Following the initial period of fever there is usually a short afebrile interval of a few days to be succeeded by a second, third or many of these febrile waves, thereby making one of the names, undulant fever, appropriate. Anaemia becomes marked and cardiac weakness, as shown by palpitation and rapid, irregular pulse, apparent.

The symptoms which aid us most in diagnosis are joint manifestations and neuralgic pains. These may come on quite early in the course of the disease or be delayed until succeeding febrile waves set in. Swelling and pain, but without redness, of a single joint may come on rather suddenly, to have the acute symptoms subside in a few hours and to be entirely normal in three or four days.

Pains in the sacro-iliac region or pains resembling those of hypertrophic arthritis of the spine may be noted.

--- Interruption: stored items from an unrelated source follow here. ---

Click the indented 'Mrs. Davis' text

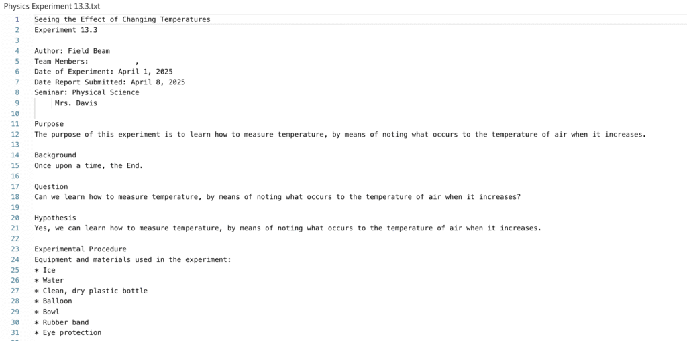[76, 103]
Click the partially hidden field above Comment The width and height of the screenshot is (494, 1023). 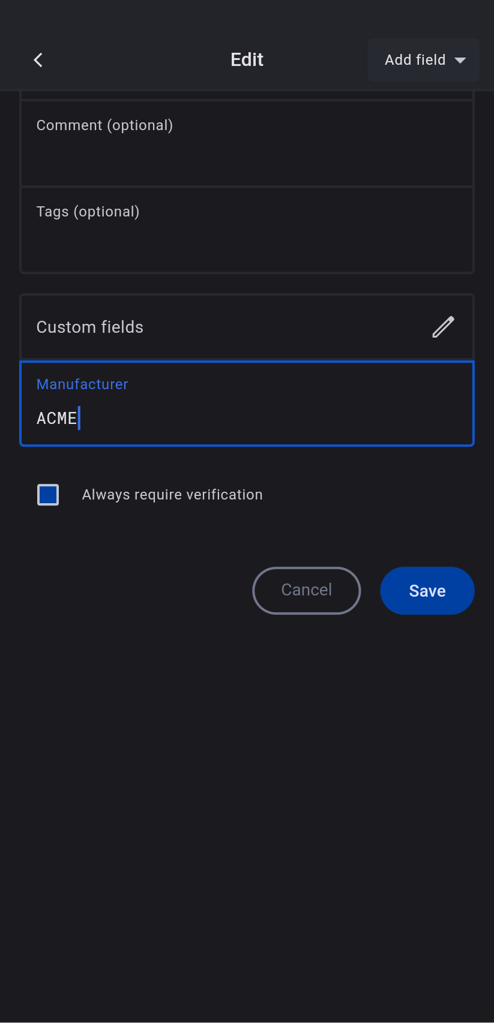coord(247,95)
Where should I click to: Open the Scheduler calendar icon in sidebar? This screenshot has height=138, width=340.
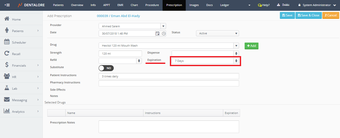(7, 42)
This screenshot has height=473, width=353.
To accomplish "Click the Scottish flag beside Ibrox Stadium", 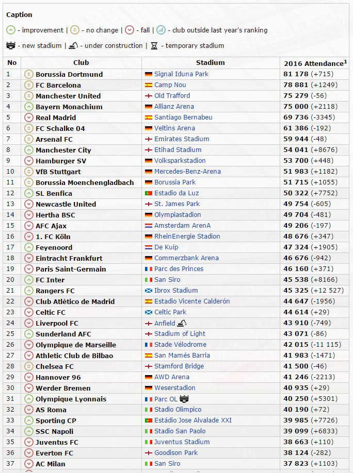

It is however the peripheral nerves, even more than the joints, for which the toxic effects of M. melitensis show a preference. The sciatic nerve seems to be most often involved and sciatica may set in suddenly and acutely, to pass off in two or three days, leaving a soreness over the course of the nerve and a tendency to recurrence. Orchitis may occasionally set in. There is usually albuminuria.

Insomnia is usually quite a prominent feature of the disease and there is a great tendency for nervous prostration to develop.

The usual course of the disease runs for three or four months but may last almost a year.

Other Clinical Types.—(1) The Malignant Form.—In such cases instead of the insidious onset we have the characteristics of a severe acute infection with high temperature from the beginning, ranging from 103° to 105°F. Such cases may show vomiting and early diarrhoea. This is followed by a typhoid state with cardiac manifestations in the way of irregularity of the pulse. An ordinary type of case may assume this malignant form and such cases may develop a broncho-pneumonia.

(2) The Intermittent Form of Hughes.—Here we have a type of case similar to the typical one but less severe. It is a subacute form which from time to time shows an intermitting fever. These cases may fail to show evidence of serious illness and the patient may continue his work although noting a progressive deterioration of health. Some very mild cases which only rarely show slight fever of a few days’ duration have been reported as ambulatory cases.

(3) The Disease in Infants.—Di Cristina and Maggiore have described various forms of the disease as observed in infants in Palermo. They note a hyperpyrexial type and an undulant type. A type with anaemia and marked cachexia is very severe. Another form shows cyanosis, irregular pulse and irregular respiration with marked sweats. Again the symptoms may be those of a cerebro-spinal meningitis.